Sizing is something that seems deceptively simple: take the size of your dataset and the required throughput and divide by the capacity of a node. Easy, isn’t it?

If you’ve ever tried your hand at capacity planning, you know how hard it can be. Even making a rough estimation can be quite challenging. Why is this so hard?

Let's detail the steps of estimating the size of a cluster:

  1. Make assumptions about usage patterns
  2. Estimate the required workload
  3. Decide on the high-level configuration of the database
  4. Feed the workload, configurations, and usage patterns to a performance model of the database
  5. Profit!

This recipe, while easy to read, isn’t so simple to follow in practice. 

For example, when making decisions on database configuration (e.g. replication factor and consistency levels), your decisions are influenced by a preconceived notion of the answer. When cost becomes prohibitively expensive, suddenly those 5 replicas we wanted seem to be a bit of an overkill, don’t they? 

Thinking about sizing as a design process, we realize that it must be iterative, and support discovery and research of the requirements and usage. And like any design process, sizing is also limited in the time and resources we can devote to it — when optimal technical sizing is neither economically practical nor operationally desired. 

There is an inherent tradeoff between the simplicity and cost of the design process and accuracy; after all, a model sophisticated enough to predict database performance with high fidelity might be as costly as building the database itself, and require so many inputs as to be impractical to use!

How Many Romans?

When your boss asks why your data sizing calculations were off


The workload of a database is often described as the throughput of queries and the dataset size that it must support. This immediately raises some questions:

Some people are fortunate enough to have a working system, perhaps with a similar database, from which they can easily extract or extrapolate answers to some of these questions. But generally, we are forced to use guesstimation methods and back-of-the-envelope calculations. This is not as bad as it sounds! For example, have a look at this model which uses the Monte-Carlo tool.

Data model using Monte-Carlo tool

Workload estimation is interesting enough to merit a blog post of its own. But for the purposes of simple sizing, we are interested in the maximum values of throughput and dataset and will make a distinction between only two types of queries: reads and writes, for reasons that will be explained later. 

We can also assume that we control the data model to a high degree; as for any NoSQL database, our goal is to design such that we can handle all required data with a single query — we will need to make a decision if we want to optimize for reads or writes.

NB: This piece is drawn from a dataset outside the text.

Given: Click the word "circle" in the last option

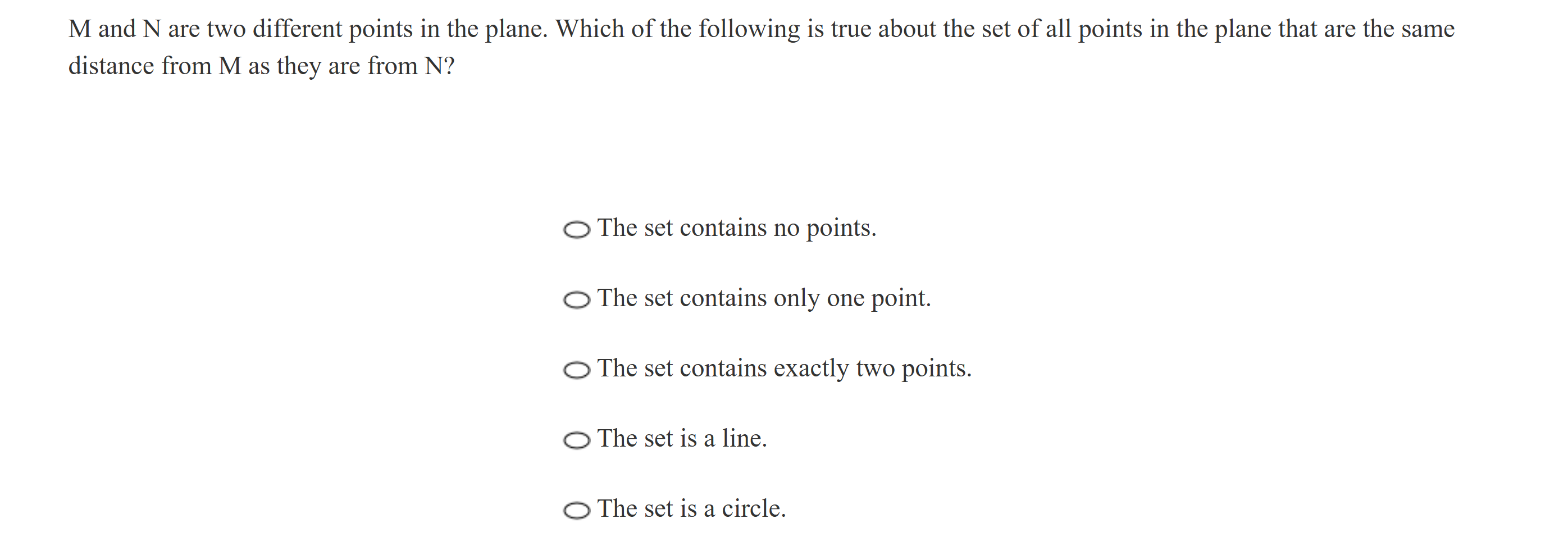Looking at the screenshot, I should coord(752,509).
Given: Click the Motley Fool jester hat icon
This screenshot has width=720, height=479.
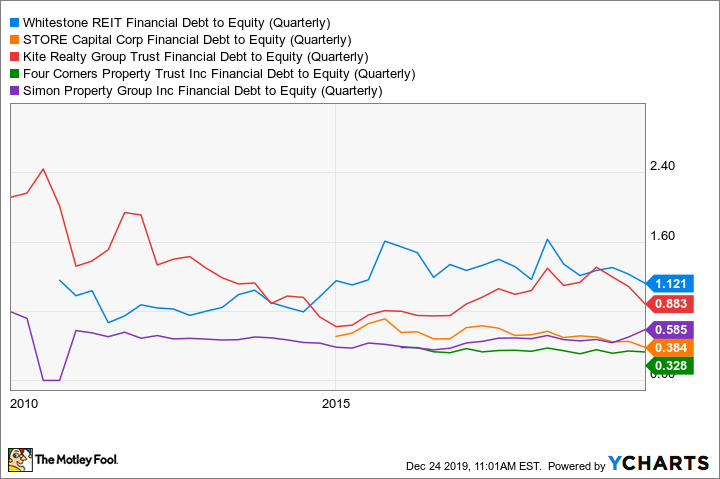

Usually, the basic steps would be:

  1. Estimate your peak dataset size and workload
  2. Sketch a preliminary data model, making high-level decisions about optimization target
  3. Estimate the read/write ratio based on your data model

Building a Database Performance Model

“All models are wrong, but some are useful” — attributed to George E. P. Box

(Image source: UPC)

To be useful, a performance model must balance between a few sometimes conflicting requirements: It must take ample performance and capacity safety margins, yet not present prohibitive cost, reliability vs performance, sustained and peak load. It must balance all of these yet still be simple enough to use even without a specific application in mind while providing realistic results.

This is a challenging task indeed. But it can be much simpler. For example, let's walk through how it could work with Scylla, an open-source NoSQL database that's Apache Cassandra compatible. 

Queries vs Operations

The workload is specified in terms of queries, usually CQL. CQL queries can be quite complex and generate a varying number of “primitive operations” whose performance is relatively predictable. Take for example the following CQL queries:

  1. SELECT * FROM user_stats WHERE id=UUID
  2. SELECT * FROM user_stats WHERE username=USERNAME
  3. SELECT * FROM user_stats WHERE city=”New York” ALLOW FILTERING

Query #1 will locate records using a primary key and thus be immediately executed on the correct partition — it might still break down to several operations as, depending on the consistency level, several replicas will be queried (more on that later).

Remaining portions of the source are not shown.